Column: By jiggers I got the chiggers
Published 4:32 pm Thursday, July 14, 2005
As the saying goes, there's a first time for everything and a new first has occurred for me - chigger bites.
I've devoted most of my life to feeding mosquitoes, black flies, deer flies, ticks and no-see-ums but I've never tangoed with chiggers until now. Talk about itch! Whoever said, "no creature on earth can cause as much torment for its size" sure got that right. As luck goes, my bites are interspersed amongst poison sumac rash and they're both trying to out-itch each other. I think the chiggers have a slight lead. At least I'm getting it all over with in one swoop.
We're at the very northern boundary of chigger range and since we don't often encounter them they're a mystery to most of us. Chiggers are bright red, nearly microscopic mites closely related to spiders and ticks. Those that bite us are in the larvae stage and only 1/150 inch in diameter.

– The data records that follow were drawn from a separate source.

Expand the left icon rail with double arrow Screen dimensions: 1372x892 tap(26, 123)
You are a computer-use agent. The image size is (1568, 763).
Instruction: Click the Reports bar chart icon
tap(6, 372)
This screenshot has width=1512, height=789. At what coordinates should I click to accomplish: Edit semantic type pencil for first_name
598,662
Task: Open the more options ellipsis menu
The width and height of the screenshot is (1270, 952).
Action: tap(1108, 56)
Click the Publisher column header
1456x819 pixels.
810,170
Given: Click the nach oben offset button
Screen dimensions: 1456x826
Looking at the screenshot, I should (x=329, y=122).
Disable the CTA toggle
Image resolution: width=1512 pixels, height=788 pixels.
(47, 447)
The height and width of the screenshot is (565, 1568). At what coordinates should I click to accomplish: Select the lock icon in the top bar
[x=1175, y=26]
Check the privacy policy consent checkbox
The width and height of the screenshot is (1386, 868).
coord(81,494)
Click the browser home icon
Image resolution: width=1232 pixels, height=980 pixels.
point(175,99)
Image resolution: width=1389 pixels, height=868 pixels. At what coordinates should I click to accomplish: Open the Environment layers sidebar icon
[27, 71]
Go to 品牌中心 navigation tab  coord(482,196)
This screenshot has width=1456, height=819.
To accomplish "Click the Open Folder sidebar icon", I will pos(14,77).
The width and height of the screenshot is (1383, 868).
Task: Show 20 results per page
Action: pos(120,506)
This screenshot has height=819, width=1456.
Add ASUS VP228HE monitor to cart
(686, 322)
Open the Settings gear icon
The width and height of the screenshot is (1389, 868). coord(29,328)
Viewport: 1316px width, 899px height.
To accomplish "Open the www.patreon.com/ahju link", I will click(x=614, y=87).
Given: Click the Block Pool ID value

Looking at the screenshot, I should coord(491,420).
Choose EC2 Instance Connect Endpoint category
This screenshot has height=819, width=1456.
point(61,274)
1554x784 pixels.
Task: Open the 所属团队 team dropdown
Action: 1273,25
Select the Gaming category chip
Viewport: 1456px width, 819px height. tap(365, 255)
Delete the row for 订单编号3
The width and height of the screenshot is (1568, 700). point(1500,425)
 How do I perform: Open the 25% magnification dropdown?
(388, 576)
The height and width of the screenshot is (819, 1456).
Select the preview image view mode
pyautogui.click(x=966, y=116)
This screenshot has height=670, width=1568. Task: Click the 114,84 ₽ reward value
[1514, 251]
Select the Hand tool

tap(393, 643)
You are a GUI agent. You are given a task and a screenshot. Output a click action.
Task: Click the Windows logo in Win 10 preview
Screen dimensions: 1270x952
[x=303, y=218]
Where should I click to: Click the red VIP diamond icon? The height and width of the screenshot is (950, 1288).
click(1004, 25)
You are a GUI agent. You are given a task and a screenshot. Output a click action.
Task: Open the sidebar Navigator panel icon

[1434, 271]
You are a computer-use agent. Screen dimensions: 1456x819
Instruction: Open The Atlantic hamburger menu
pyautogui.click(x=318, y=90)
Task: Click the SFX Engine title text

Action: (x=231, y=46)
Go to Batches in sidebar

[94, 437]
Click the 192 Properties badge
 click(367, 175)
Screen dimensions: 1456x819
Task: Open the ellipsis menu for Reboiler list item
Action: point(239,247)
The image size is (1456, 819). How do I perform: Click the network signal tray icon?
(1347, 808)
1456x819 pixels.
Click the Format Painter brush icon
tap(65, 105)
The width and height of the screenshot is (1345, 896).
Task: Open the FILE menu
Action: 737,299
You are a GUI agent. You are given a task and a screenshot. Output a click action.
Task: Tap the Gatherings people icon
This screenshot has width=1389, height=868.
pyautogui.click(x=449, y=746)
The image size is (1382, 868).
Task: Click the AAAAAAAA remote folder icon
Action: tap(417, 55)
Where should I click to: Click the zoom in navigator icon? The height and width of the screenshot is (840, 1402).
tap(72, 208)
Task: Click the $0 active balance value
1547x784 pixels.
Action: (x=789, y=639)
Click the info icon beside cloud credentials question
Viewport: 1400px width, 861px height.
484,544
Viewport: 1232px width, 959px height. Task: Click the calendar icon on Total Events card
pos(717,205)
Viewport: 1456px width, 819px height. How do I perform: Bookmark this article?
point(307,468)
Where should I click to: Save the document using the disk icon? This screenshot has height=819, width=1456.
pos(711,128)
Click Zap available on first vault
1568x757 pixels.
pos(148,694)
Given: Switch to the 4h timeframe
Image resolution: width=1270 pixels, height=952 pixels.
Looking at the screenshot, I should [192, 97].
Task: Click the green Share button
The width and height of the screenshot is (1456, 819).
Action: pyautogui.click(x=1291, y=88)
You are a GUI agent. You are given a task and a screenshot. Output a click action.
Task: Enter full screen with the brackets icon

Unlike the sluggish tick, chiggers scoot right along. When they hatch from the egg the little buggers scurry up onto grasses and weeds to better ambush a host. Should we happen to come by they hop aboard and set to work checking us out. The exploratory trip from shoe top to waistline only takes them a few minutes. They're looking for a nice, secluded spot of damp, tender skin to set up camp and begin chowing down. Those spots are usually under a tight belt line or waist band, under socks, in the folds of skin behind our knees or, worst of all, those places where our mothers always reminded us not to scratch in public.
It's an almost universal misconception that chiggers burrow under the skin and then die, which causes the big, red welts and severe itching. Tain't so. The chigger larvae bites through the skin, usually at a pore or hair follicle. Its saliva contains powerful digestive enzymes that dissolve the skin tissue. The chigger then sucks up the liquefied tissue. In an attempt to contain the enzymes, the tissue surrounding the bite hardens and swells but the chigger keeps injecting saliva. Soon a straw like feeding tube forms in the middle of the hard, swollen welt. The chigger may continue eating from this tube for up to four days but it does not burrow in. Like a tick, once it becomes fully engorged it drops off. That's the one and only steak meal it will ever have. It then transforms into the nymph and adult stages, both of which feed primarily on certain insect eggs, including mosquitoes, and never bite again.
We can't feel the chigger's bite. Our first inkling of the upcoming misery comes when the welts start to form 3-6 hours after the chigger begins cooking. As the welts begin to itch we usually scratch or rub them, which often dislodges the chigger for they don't firmly attach like a tick. The damage is done but we have one consolation. If the chigger is knocked off before fully engorging it can't bite again. It is doomed. The ensuing welts look about like a small boil, bright red with a white center around the feeding tube. There is no cure; you just have to tough it out while your body takes care of business. They say itching can be temporarily relieved with any of the typical bug bite lotions and creams but I'll have to call that a lie.
Spraying bug dope containing DEET around your pant and shirt cuffs, socks, waistband and any other access to your hide repels chiggers but it has to be reapplied every couple of hours. Permethrin based repellants last several days but CAN'T BE USED ON SKIN - just clothing. If you get into chiggers, a hot, soapy bath kills them. Scrub the bites with a washcloth to dislodge them. They can also hang out in your clothes. Immediately wash the clothes in hot (125 degree) water for a half hour. Hanging clothes in direct, hot sunlight causes the chiggers to bail out but don't do it in the yard where you can pick them right back up again. Carpe diem.